Work instruction: Please return the full listing below without altering anything.

Data:
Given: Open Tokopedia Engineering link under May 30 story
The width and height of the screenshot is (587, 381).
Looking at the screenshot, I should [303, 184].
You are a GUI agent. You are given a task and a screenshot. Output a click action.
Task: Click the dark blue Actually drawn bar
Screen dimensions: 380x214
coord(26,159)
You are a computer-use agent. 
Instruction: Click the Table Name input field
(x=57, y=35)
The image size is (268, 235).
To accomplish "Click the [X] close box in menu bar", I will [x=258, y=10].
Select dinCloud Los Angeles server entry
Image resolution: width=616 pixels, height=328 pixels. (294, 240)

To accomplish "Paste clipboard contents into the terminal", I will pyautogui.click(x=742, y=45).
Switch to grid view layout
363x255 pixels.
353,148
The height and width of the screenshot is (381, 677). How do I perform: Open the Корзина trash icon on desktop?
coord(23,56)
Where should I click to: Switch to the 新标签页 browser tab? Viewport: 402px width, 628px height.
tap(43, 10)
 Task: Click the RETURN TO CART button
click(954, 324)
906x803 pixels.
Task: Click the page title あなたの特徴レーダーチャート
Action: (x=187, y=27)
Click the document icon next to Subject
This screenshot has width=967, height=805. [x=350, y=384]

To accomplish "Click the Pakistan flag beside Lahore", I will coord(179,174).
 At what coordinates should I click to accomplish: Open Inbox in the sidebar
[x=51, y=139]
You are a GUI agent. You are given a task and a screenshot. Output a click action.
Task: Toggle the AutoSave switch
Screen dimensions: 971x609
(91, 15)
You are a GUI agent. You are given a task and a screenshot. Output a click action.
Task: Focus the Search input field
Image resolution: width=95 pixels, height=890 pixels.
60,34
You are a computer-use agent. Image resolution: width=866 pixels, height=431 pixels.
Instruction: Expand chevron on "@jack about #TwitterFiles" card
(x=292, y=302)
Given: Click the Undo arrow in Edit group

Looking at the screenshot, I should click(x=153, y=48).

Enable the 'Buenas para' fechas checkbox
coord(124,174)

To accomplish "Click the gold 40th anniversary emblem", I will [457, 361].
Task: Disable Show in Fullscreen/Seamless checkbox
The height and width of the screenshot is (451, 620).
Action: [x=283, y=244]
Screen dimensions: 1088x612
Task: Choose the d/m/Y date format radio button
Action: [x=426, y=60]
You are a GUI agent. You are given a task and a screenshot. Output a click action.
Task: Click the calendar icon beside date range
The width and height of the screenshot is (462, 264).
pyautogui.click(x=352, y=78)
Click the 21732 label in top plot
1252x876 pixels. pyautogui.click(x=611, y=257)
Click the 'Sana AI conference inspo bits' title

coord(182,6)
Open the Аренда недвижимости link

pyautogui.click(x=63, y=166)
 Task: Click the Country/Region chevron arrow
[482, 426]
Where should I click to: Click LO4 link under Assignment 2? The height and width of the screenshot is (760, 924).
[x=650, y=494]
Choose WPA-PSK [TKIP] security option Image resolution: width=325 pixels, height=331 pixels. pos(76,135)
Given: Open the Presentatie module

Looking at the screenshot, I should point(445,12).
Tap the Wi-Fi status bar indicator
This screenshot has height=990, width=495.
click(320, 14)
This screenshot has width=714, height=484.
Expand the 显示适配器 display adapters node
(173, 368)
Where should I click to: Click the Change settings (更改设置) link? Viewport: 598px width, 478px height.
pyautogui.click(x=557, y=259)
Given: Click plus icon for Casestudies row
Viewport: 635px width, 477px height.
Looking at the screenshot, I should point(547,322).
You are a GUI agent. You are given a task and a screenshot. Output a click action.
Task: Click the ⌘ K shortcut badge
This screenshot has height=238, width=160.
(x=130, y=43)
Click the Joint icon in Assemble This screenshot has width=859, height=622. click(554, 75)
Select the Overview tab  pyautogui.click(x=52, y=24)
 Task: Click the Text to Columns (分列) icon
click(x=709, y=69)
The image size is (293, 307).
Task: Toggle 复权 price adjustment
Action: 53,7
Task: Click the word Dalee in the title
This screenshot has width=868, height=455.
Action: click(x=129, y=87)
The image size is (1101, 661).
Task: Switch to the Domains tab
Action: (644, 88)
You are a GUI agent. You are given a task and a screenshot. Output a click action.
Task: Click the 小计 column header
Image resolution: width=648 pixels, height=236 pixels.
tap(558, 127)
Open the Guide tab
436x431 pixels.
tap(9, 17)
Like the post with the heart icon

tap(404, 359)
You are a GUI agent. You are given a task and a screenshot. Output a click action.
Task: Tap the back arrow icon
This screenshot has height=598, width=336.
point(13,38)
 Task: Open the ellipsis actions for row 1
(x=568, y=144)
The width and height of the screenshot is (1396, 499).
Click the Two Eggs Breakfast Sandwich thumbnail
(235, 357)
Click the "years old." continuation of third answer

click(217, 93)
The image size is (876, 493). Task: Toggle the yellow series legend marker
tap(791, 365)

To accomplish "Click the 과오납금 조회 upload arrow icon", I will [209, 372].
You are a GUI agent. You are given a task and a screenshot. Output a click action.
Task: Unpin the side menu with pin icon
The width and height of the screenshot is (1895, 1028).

Written answer:
Given: Open Tokopedia Engineering link under May 30 story
The width and height of the screenshot is (587, 381).
Looking at the screenshot, I should [303, 184].
You are a GUI agent. You are given a task and a screenshot. Output a click action.
Task: Click the dark blue Actually drawn bar
Screen dimensions: 380x214
coord(26,159)
You are a computer-use agent. 
Instruction: Click the Table Name input field
(x=57, y=35)
The image size is (268, 235).
To accomplish "Click the [X] close box in menu bar", I will [x=258, y=10].
Select dinCloud Los Angeles server entry
Image resolution: width=616 pixels, height=328 pixels. (294, 240)

To accomplish "Paste clipboard contents into the terminal", I will pyautogui.click(x=742, y=45).
Switch to grid view layout
363x255 pixels.
353,148
The height and width of the screenshot is (381, 677). How do I perform: Open the Корзина trash icon on desktop?
coord(23,56)
Where should I click to: Switch to the 新标签页 browser tab? Viewport: 402px width, 628px height.
tap(43, 10)
 Task: Click the RETURN TO CART button
click(954, 324)
906x803 pixels.
Task: Click the page title あなたの特徴レーダーチャート
Action: (x=187, y=27)
Click the document icon next to Subject
This screenshot has width=967, height=805. [x=350, y=384]

To accomplish "Click the Pakistan flag beside Lahore", I will coord(179,174).
 At what coordinates should I click to accomplish: Open Inbox in the sidebar
[x=51, y=139]
You are a GUI agent. You are given a task and a screenshot. Output a click action.
Task: Toggle the AutoSave switch
Screen dimensions: 971x609
(91, 15)
You are a GUI agent. You are given a task and a screenshot. Output a click action.
Task: Focus the Search input field
Image resolution: width=95 pixels, height=890 pixels.
60,34
You are a computer-use agent. Image resolution: width=866 pixels, height=431 pixels.
Instruction: Expand chevron on "@jack about #TwitterFiles" card
(x=292, y=302)
Given: Click the Undo arrow in Edit group

Looking at the screenshot, I should click(x=153, y=48).

Enable the 'Buenas para' fechas checkbox
coord(124,174)

To accomplish "Click the gold 40th anniversary emblem", I will [457, 361].
Task: Disable Show in Fullscreen/Seamless checkbox
The height and width of the screenshot is (451, 620).
Action: [x=283, y=244]
Screen dimensions: 1088x612
Task: Choose the d/m/Y date format radio button
Action: [x=426, y=60]
You are a GUI agent. You are given a task and a screenshot. Output a click action.
Task: Click the calendar icon beside date range
The width and height of the screenshot is (462, 264).
pyautogui.click(x=352, y=78)
Click the 21732 label in top plot
1252x876 pixels. pyautogui.click(x=611, y=257)
Click the 'Sana AI conference inspo bits' title

coord(182,6)
Open the Аренда недвижимости link

pyautogui.click(x=63, y=166)
 Task: Click the Country/Region chevron arrow
[482, 426]
Where should I click to: Click LO4 link under Assignment 2? The height and width of the screenshot is (760, 924).
[x=650, y=494]
Choose WPA-PSK [TKIP] security option Image resolution: width=325 pixels, height=331 pixels. pos(76,135)
Given: Open the Presentatie module

Looking at the screenshot, I should point(445,12).
Tap the Wi-Fi status bar indicator
This screenshot has height=990, width=495.
click(320, 14)
This screenshot has width=714, height=484.
Expand the 显示适配器 display adapters node
(173, 368)
Where should I click to: Click the Change settings (更改设置) link? Viewport: 598px width, 478px height.
pyautogui.click(x=557, y=259)
Given: Click plus icon for Casestudies row
Viewport: 635px width, 477px height.
Looking at the screenshot, I should point(547,322).
You are a GUI agent. You are given a task and a screenshot. Output a click action.
Task: Click the ⌘ K shortcut badge
This screenshot has height=238, width=160.
(x=130, y=43)
Click the Joint icon in Assemble This screenshot has width=859, height=622. click(554, 75)
Select the Overview tab  pyautogui.click(x=52, y=24)
 Task: Click the Text to Columns (分列) icon
click(x=709, y=69)
The image size is (293, 307).
Task: Toggle 复权 price adjustment
Action: 53,7
Task: Click the word Dalee in the title
This screenshot has width=868, height=455.
Action: click(x=129, y=87)
The image size is (1101, 661).
Task: Switch to the Domains tab
Action: (644, 88)
You are a GUI agent. You are given a task and a screenshot. Output a click action.
Task: Click the 小计 column header
Image resolution: width=648 pixels, height=236 pixels.
tap(558, 127)
Open the Guide tab
436x431 pixels.
tap(9, 17)
Like the post with the heart icon

tap(404, 359)
You are a GUI agent. You are given a task and a screenshot. Output a click action.
Task: Tap the back arrow icon
This screenshot has height=598, width=336.
point(13,38)
 Task: Open the ellipsis actions for row 1
(x=568, y=144)
The width and height of the screenshot is (1396, 499).
Click the Two Eggs Breakfast Sandwich thumbnail
(235, 357)
Click the "years old." continuation of third answer

click(217, 93)
The image size is (876, 493). Task: Toggle the yellow series legend marker
tap(791, 365)

To accomplish "Click the 과오납금 조회 upload arrow icon", I will [209, 372].
You are a GUI agent. You are given a task and a screenshot. Output a click action.
Task: Unpin the side menu with pin icon
The width and height of the screenshot is (1895, 1028).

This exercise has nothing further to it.